2 min read
Embedding Models: Choosing Between OpenAI, Azure, and Open Source
Embedding models convert text into dense vector representations, enabling semantic search and similarity comparisons. Choosing the right embedding model impacts both quality and cost of your AI applications.
Azure OpenAI Embeddings
The text-embedding-ada-002 and newer text-embedding-3 models provide high-quality embeddings with minimal setup.
from openai import AzureOpenAI
client = AzureOpenAI(
api_key=os.environ["AZURE_OPENAI_KEY"],
api_version="2024-08-01-preview",
azure_endpoint=os.environ["AZURE_OPENAI_ENDPOINT"]
)
def get_embeddings(texts: list[str], model: str = "text-embedding-3-small") -> list[list[float]]:
"""Get embeddings for a list of texts."""

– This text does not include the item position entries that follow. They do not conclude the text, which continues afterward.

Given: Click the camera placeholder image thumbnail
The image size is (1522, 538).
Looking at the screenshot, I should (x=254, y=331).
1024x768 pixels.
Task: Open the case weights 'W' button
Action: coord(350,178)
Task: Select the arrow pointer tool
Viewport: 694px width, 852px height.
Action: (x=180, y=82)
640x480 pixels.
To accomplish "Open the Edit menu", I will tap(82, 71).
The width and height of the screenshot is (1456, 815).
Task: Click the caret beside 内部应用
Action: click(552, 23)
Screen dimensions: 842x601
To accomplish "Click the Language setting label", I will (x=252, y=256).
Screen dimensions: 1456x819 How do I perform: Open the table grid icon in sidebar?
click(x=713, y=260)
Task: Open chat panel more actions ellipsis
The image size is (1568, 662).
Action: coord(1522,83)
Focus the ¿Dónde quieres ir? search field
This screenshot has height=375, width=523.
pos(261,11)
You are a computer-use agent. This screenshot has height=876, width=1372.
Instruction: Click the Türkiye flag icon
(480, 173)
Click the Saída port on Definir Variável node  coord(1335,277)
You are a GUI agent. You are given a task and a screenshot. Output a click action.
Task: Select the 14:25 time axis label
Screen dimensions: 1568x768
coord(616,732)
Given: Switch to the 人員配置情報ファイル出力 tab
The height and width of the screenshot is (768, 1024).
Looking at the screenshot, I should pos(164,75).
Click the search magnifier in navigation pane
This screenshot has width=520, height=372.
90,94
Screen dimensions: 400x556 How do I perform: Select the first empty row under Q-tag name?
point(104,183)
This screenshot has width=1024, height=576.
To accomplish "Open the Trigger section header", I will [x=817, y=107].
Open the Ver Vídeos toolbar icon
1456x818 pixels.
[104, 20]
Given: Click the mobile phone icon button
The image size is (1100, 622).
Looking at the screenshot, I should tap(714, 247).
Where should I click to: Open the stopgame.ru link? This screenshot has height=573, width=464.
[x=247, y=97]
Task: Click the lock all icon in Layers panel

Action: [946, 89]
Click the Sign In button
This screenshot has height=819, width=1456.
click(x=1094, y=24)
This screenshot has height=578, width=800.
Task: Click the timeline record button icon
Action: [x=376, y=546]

response = client.embeddings.create(
model=model,
input=texts,
dimensions=1536 # Can reduce for text-embedding-3 models
)
return [item.embedding for item in response.data]
# Usage
texts = ["How to implement RAG", "Building search applications"]
embeddings = get_embeddings(texts)
Open Source Alternatives
Sentence Transformers provide local embedding generation without API calls.
from sentence_transformers import SentenceTransformer
# Load a high-quality open source model
model = SentenceTransformer('BAAI/bge-large-en-v1.5')
def get_local_embeddings(texts: list[str]) -> list[list[float]]:
"""Generate embeddings locally."""
embeddings = model.encode(texts, normalize_embeddings=True)
return embeddings.tolist()
# For multilingual support
multilingual_model = SentenceTransformer('sentence-transformers/paraphrase-multilingual-mpnet-base-v2')
Comparison Table
| Model | Dimensions | Cost | Latency | Quality |
|---|---|---|---|---|
| text-embedding-3-small | 512-1536 | Low | Low | Good |
| text-embedding-3-large | 256-3072 | Medium | Low | Excellent |
| BGE-large-en | 1024 | Free | Medium | Excellent |
| E5-large-v2 | 1024 | Free | Medium | Very Good |
Selection Criteria
Use Azure OpenAI embeddings when you need simplicity, consistent quality, and can afford API costs. Choose open source when you need to control costs at scale, require offline operation, or have specific domain requirements that benefit from fine-tuning.